In many species, genital plugging prevents copulation with future males. In P. cespitum, however, males can mate even with fully plugged females by removing some of the plugs prior to mating. Females may determine the amount of plug material that a male deposits by choosing when to end the copulation. The amount of material deposited increases with increasing duration of female haematodocha expansion.

When males are mated with females who already possess plugs rather than virgin females, the females tend to be more aggressive. They will often bite the males’ legs during courtship, and sperm transfer occurs less frequently. However, males are usually able to remove some of the plug material and mate with the female. Since the male must expend energy removing the plug and is not able to transfer as much sperm, this benefits the male who originally plugged the female. This may explain why plugs are still produced even though they can be removed by a future male.

=== Male mate choice ===
Males discriminate and prefer silk draglines from virgin females over mated females. They also prefer virgin females and mated females with small plugs to mated females with large plugs because they do not need to expend as much energy on removing the plug and will be able to transfer more sperm when copulating.

== Enemies ==
Parasitism by organisms such as the small-headed fly Ogcodes fumatus can sometimes occur. The observed rate of parasitism in P. cespitum is 2.5%. Philodromus cespitum exhibit abnormal web-building behaviors prior to the emergence of the larva parasite. Chrysoperla carnea and Coccinella septempunctata are natural enemies of P. cespitum.
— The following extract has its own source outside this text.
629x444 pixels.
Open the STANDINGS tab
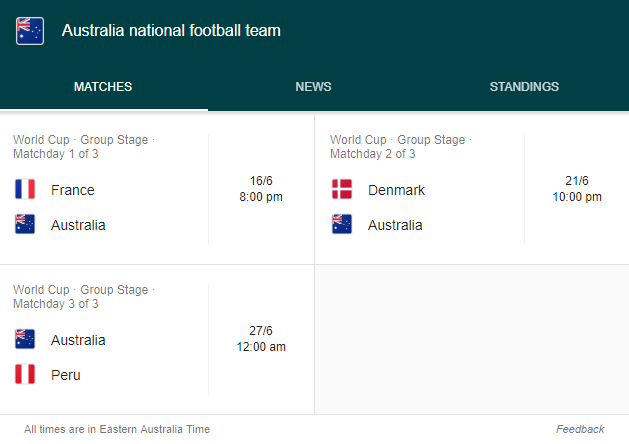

== Interactions with humans and livestock ==
Philodromus cespitum acts as a biological control agent by feeding on pests in fruit orchards. Because fruit orchards are one of the main habitats of P. cespitum, they are affected by the insecticides sprayed against the pests that they consume. They exhibit different prey preferences when in the presence of insecticides. This may be due to an impaired sensory system, taste, or mobility as a result of the insecticides.

Insecticides also increase the foraging aggressiveness of P. cespitum. This may be due to reduced prey availability or behavioral changes as a result of altered internal states or gene expression.

Insecticides can also be harmful to P. cespitum, with different types causing different mortality rates, ranging from 0 to 80%. Since these spiders are beneficial to farmers in that they consume fruit orchard pests, insecticides that cause a lower mortality rate can work in conjunction with the spider to eliminate pests.

Philodromus cespitum also acts as an important biological control in Chinese and Iranian cotton fields by preying on cotton pests.

===Neonicotinoids===

Neonicotinoids are typically effective in pest control, yet spiders are less sensitive to them given the altered structure of their acetylcholine receptors where the neonicotinoids bind selectively. Imidacloprid has quite severe effects with partial lethality after an hour. Acetamiprid has sublethal effects which are higher when the chemical is applied on the dorsal side. More males than females either are paralyzed or die with the dorsal application of neonicotinoids. This finding is consistent not only with P. cespitum but also with other prevalent spider families.